Since learning about the math behind Smash Up, I’ve realized that the same numbers apply in other interesting places. In particular, triangular numbers describe the number of possible 1–1 connections in a given network.

Let’s take the example of the Slack community I created around Mind Body Attention. If a community has U users, there are U*(U-1)/2 total possible 1–1 connections.

These mathematics are particularly relevant to our community because of its social norms. In most other Slack communities, I’ve been in, the default mode of exchange is to converse in public channels. The main form of discourse in the Mind Body Attention community is one to one, private discussions.

We currently have 52 total users, so that’s 1326 possible 1–1 connections. Alternatively, if you count active members (27), we have 351 possible 1–1 connections. Of course, as one individual person, you can only take responsibility for creating and maintaining the connections that involve your half of a pairing — so members of Mind Body Attention have 26 (or 51) possible people to meet there.

As the creator of the community, my goal is to connect people. I’ve seen that there’s so much power in connecting people. Aristotle said that there are three kinds of friendship: friends of pleasure, utility, and virtue. All of these connections (and their combinations — all seven possibilities — the three themselves, the three pairs, and the one kind of friendship that has all three) can be valuable and rewarding.

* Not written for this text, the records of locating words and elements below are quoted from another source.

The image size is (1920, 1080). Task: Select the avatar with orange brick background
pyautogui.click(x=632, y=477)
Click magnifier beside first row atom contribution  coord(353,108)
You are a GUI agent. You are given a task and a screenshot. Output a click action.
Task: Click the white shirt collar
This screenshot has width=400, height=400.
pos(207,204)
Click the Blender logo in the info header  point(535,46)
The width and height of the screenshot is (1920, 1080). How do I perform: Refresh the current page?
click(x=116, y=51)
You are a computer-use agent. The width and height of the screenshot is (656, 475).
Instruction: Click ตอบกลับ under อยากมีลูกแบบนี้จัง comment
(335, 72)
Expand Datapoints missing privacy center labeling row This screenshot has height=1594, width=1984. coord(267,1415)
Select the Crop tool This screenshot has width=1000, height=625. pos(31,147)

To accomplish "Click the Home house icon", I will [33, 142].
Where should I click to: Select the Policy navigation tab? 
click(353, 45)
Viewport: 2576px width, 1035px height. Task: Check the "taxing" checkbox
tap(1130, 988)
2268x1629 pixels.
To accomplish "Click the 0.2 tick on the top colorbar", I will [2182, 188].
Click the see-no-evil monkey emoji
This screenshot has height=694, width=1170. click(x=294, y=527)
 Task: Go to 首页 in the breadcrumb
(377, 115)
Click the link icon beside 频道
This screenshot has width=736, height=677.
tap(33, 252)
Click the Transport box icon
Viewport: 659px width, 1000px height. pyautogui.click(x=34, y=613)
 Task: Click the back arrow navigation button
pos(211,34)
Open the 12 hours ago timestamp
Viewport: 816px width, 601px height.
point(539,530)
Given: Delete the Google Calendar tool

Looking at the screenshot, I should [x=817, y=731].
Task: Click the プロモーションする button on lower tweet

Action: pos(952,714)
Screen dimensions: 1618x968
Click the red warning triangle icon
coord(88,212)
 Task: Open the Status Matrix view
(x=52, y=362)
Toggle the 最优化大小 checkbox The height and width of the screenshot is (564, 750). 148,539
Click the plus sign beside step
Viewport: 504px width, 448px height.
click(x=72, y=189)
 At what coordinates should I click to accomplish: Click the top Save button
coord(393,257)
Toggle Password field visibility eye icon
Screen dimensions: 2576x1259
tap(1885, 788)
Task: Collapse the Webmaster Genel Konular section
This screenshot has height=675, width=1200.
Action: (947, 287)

One easy way to build community is to simply add more people. Each time you add more people, there are more possible connections — just like there are more possible Smash Up combinations with each faction expansion. At Mind Body Attention, we are of course open to new people. But another way to build community is simply to increase the number of interconnections between members of the group. I try to reach out and get to know each person who joins the community, and encourage other people to do the same. Either way, with more people or more interconnections, our community (and our extended network) grows stronger — more fun, more useful, and more beneficial to all involved.